§ RECORD EXTRACTS

▼▼▼

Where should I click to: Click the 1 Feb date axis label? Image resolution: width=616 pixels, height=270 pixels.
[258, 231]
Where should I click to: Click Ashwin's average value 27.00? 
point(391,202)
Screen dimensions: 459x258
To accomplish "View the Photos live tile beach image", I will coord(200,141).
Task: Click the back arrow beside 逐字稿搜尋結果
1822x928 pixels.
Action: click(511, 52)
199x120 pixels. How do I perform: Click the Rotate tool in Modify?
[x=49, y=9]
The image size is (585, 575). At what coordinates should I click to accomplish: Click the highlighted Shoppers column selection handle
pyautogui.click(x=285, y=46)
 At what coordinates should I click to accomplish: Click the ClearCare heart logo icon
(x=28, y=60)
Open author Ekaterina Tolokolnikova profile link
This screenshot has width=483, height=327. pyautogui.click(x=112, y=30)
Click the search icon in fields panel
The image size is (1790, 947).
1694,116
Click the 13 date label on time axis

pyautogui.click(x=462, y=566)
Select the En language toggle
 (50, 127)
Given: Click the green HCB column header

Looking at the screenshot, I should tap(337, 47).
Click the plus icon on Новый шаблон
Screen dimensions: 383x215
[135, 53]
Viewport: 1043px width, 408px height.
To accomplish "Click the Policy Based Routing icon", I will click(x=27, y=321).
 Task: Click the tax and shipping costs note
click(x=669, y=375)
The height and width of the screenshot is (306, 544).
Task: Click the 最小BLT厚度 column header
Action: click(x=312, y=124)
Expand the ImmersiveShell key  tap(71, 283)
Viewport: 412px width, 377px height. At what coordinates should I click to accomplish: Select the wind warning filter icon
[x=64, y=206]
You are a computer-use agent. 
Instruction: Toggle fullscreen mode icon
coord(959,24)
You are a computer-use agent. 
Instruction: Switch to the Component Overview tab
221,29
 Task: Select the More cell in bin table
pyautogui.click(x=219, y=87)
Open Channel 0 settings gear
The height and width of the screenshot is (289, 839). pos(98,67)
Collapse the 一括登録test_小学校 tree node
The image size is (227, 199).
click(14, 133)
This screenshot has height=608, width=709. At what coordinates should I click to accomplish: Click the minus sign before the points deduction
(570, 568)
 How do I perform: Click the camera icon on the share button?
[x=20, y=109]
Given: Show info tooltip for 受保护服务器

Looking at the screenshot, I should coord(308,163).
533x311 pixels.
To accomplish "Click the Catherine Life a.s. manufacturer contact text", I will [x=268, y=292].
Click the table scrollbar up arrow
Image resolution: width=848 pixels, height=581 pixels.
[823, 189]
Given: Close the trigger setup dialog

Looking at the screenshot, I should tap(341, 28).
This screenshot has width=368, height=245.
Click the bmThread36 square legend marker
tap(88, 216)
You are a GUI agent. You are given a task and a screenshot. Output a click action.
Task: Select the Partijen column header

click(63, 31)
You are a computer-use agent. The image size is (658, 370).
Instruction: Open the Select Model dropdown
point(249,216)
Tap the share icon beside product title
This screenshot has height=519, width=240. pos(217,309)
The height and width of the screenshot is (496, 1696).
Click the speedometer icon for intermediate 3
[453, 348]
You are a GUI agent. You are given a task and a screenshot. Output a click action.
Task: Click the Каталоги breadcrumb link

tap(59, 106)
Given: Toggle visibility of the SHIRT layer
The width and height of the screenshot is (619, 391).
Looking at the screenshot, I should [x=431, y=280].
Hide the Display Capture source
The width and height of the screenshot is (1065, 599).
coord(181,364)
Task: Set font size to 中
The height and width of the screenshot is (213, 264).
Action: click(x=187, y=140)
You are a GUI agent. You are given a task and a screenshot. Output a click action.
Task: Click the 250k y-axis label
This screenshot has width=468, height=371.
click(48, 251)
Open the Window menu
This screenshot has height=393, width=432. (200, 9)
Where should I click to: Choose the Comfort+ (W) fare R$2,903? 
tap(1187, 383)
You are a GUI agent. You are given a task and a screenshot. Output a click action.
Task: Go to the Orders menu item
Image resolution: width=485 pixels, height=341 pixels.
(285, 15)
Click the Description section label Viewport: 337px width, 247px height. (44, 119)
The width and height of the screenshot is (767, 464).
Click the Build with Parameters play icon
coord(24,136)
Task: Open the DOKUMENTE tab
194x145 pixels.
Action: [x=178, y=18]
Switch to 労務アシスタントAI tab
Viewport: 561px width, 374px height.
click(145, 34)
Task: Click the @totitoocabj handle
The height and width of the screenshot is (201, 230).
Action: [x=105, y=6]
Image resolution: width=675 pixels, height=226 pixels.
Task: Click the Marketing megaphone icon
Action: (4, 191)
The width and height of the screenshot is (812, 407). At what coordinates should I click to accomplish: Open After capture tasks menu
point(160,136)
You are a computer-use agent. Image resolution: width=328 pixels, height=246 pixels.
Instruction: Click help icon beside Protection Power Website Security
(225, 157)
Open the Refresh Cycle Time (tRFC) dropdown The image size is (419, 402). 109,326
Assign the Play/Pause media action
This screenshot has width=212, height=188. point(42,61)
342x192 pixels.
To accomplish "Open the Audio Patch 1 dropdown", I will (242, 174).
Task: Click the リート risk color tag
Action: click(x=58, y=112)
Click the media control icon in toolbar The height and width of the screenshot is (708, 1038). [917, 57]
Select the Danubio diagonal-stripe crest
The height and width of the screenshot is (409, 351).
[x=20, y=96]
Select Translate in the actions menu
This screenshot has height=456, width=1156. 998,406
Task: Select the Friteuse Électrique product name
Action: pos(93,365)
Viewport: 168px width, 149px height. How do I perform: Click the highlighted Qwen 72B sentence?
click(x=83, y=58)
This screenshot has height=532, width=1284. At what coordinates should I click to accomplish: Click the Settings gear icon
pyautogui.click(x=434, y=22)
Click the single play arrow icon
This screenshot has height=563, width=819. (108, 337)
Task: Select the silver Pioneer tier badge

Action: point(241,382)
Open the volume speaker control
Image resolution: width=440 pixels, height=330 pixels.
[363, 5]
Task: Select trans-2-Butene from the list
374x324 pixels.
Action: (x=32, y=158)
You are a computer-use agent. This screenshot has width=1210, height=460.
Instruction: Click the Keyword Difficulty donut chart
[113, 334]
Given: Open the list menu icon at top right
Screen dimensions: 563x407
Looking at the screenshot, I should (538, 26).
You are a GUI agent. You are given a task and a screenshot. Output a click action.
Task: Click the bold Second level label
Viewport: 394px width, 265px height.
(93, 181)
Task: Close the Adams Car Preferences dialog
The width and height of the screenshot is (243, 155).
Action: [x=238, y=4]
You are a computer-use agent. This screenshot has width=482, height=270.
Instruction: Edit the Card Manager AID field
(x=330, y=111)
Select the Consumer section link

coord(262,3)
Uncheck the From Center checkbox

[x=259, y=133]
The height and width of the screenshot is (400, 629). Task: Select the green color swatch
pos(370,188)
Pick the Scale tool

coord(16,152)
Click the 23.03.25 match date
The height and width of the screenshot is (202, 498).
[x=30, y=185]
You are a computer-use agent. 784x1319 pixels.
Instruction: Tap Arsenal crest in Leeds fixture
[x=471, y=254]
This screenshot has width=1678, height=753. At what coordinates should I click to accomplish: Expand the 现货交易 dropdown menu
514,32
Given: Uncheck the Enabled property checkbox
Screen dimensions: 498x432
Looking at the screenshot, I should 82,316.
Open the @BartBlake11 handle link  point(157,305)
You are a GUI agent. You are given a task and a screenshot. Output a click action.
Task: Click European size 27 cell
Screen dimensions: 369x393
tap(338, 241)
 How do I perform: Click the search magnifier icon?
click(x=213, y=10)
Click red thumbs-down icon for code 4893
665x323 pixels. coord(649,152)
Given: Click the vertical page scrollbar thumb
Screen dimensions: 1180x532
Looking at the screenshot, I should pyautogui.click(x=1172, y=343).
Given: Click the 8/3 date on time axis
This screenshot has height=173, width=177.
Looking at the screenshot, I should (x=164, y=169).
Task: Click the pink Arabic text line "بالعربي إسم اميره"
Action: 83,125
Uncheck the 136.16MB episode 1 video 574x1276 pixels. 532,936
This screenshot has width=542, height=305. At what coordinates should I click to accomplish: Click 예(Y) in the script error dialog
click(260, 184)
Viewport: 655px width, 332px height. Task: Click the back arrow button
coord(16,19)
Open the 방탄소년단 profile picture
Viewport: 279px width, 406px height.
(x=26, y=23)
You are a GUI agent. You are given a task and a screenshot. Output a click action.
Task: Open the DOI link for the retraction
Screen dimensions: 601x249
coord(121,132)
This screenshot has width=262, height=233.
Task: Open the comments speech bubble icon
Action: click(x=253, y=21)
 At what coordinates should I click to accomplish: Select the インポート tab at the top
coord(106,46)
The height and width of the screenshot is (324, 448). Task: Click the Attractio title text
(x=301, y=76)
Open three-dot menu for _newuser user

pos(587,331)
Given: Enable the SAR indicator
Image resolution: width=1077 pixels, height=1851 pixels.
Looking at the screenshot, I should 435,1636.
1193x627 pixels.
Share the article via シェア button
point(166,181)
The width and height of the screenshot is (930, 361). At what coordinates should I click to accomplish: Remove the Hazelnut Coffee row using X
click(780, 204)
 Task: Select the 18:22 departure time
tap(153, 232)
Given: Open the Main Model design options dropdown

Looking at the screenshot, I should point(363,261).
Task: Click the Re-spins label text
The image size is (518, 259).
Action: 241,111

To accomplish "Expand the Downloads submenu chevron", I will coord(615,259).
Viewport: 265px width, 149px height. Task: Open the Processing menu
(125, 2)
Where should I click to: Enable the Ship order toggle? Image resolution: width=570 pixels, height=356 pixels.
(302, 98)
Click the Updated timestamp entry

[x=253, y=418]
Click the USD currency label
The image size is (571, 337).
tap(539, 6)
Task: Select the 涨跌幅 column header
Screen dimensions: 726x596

▲▲▲

§ AIM OF THE EXERCISE
What are the lines above, starting at the one with "194x145 pixels." and ending at the one with "Click the media"? Give them again exactly, and only them.

§ EXERCISE OUTPUT
194x145 pixels.
Action: [x=178, y=18]
Switch to 労務アシスタントAI tab
Viewport: 561px width, 374px height.
click(145, 34)
Task: Click the @totitoocabj handle
The height and width of the screenshot is (201, 230).
Action: [x=105, y=6]
Image resolution: width=675 pixels, height=226 pixels.
Task: Click the Marketing megaphone icon
Action: (4, 191)
The width and height of the screenshot is (812, 407). At what coordinates should I click to accomplish: Open After capture tasks menu
point(160,136)
You are a computer-use agent. Image resolution: width=328 pixels, height=246 pixels.
Instruction: Click help icon beside Protection Power Website Security
(225, 157)
Open the Refresh Cycle Time (tRFC) dropdown The image size is (419, 402). 109,326
Assign the Play/Pause media action
This screenshot has width=212, height=188. point(42,61)
342x192 pixels.
To accomplish "Open the Audio Patch 1 dropdown", I will (242, 174).
Task: Click the リート risk color tag
Action: click(x=58, y=112)
Click the media control icon in toolbar The height and width of the screenshot is (708, 1038). [917, 57]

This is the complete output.